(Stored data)
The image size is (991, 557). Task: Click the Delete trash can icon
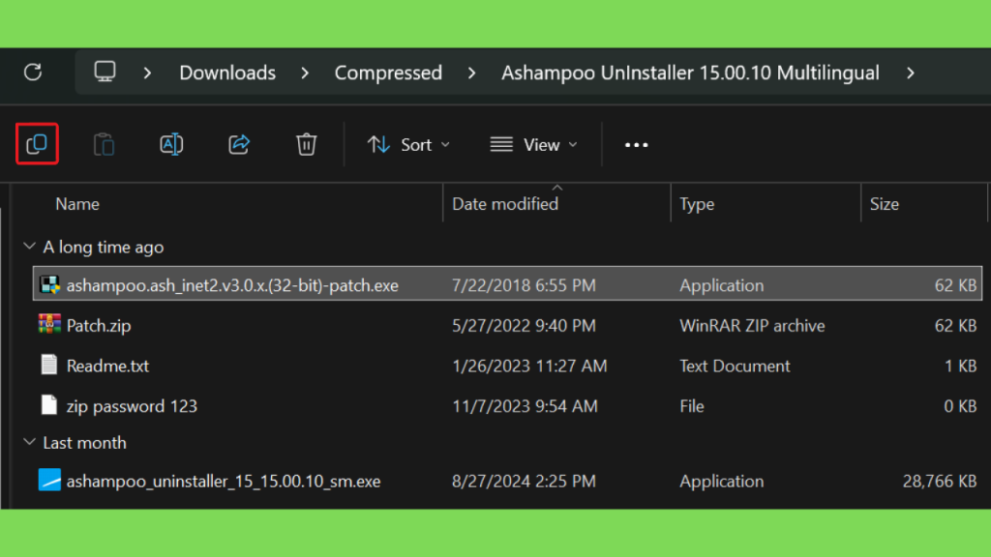pyautogui.click(x=307, y=145)
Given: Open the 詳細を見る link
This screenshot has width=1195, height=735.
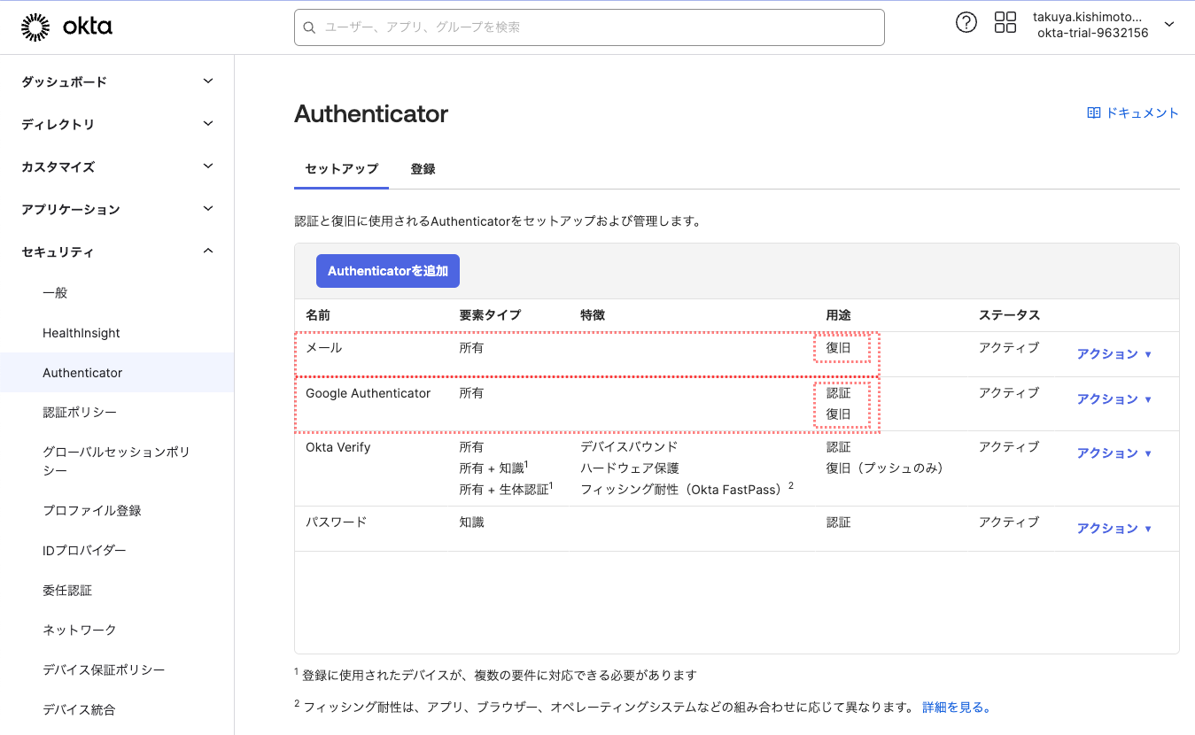Looking at the screenshot, I should pos(957,707).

What needs to be done:
Your answer must be a verbatim copy of the entries above, with no images included.

Task result:
The image size is (991, 557). Task: Click the Delete trash can icon
pyautogui.click(x=307, y=145)
Given: Open the 詳細を見る link
This screenshot has width=1195, height=735.
Looking at the screenshot, I should pos(957,707).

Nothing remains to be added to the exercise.